Als geestelijk vader van de leer der aangeboren begrippen kan, voor zover het de moderne tijd betreft, de rationalist Descartes worden aangewezen.
Aangeboren kennis moet onderscheiden worden van kennis die op empirische manier is ontvangen of op empirische gronden is ontwikkeld.
Zoals er in computers al iets aanwezig moet zijn om te kunnen opstarten zo moet er in de mens ook al iets aanwezig zijn voordat hij tot bewustzijn kan komen en zijn kennis kan vergroten.
Ondanks het feit dat Descartes als ontwerper van deze leer kan worden beschouwd waren er vroeger ook al denkwijzen die hier al wat op leken: bij Plato heeft de menselijke ziel nog een sluimerend besef van de ideeën die ze daarvoor aanschouwd had.

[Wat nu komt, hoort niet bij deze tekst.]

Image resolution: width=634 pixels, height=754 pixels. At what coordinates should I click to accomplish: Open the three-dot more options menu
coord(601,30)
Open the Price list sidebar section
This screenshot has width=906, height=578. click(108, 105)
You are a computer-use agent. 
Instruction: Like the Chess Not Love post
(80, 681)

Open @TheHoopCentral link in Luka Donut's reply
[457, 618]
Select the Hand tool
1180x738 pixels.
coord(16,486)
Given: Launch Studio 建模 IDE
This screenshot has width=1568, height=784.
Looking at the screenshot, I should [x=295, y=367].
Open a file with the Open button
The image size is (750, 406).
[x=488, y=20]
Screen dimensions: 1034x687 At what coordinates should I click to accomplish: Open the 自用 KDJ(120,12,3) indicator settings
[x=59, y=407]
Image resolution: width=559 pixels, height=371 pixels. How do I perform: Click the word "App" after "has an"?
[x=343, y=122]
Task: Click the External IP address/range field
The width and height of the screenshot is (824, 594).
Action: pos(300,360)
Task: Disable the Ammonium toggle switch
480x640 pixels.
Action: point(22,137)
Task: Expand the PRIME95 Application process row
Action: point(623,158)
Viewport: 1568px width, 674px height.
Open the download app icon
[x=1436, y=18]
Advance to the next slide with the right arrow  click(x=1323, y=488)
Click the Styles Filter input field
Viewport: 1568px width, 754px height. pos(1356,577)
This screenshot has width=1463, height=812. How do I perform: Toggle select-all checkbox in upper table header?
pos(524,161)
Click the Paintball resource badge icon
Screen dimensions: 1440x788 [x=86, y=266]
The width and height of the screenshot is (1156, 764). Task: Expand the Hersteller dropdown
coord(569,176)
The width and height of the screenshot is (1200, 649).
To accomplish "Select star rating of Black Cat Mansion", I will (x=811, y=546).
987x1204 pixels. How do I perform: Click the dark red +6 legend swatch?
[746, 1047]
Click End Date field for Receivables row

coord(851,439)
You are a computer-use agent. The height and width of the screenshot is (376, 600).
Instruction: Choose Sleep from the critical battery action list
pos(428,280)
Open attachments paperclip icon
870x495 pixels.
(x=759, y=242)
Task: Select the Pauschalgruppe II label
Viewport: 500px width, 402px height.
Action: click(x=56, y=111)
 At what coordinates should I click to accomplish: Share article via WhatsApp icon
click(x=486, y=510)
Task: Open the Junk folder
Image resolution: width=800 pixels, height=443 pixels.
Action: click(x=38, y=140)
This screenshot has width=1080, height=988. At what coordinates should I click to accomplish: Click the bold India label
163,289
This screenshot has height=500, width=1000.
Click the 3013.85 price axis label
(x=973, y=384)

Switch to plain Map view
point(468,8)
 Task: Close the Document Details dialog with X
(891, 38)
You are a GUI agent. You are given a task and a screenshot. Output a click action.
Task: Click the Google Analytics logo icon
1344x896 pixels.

Een van de bestrijders van de leer der aangeboren begrippen was Locke wiens filosofie begrepen kan worden als resultaat van een botsing tussen zijn rationalisme en zijn empirisme.
De meer pure rationalist Leibniz was het daar allesbehalve mee eens: "Ik noem die waarheden aangeboren die alleen maar beschouwd hoeven te worden om het ermee eens te zijn... Zo moet men zeggen dat heel de wis- en meetkunde aangeboren en in de geest virtueel aanwezig zijn, wanneer men zorgvuldig in de geest kijkt en alles wat zich daarin bevindt ordent, dan vindt men ze daar al".
Met Noam Chomsky herleeft het idee van aangeboren kennis; hij staat de notie van aangeboren kennis voor, in de vorm van de universele grammatica, om de mogelijkheid van taalverwerving te onderbouwen.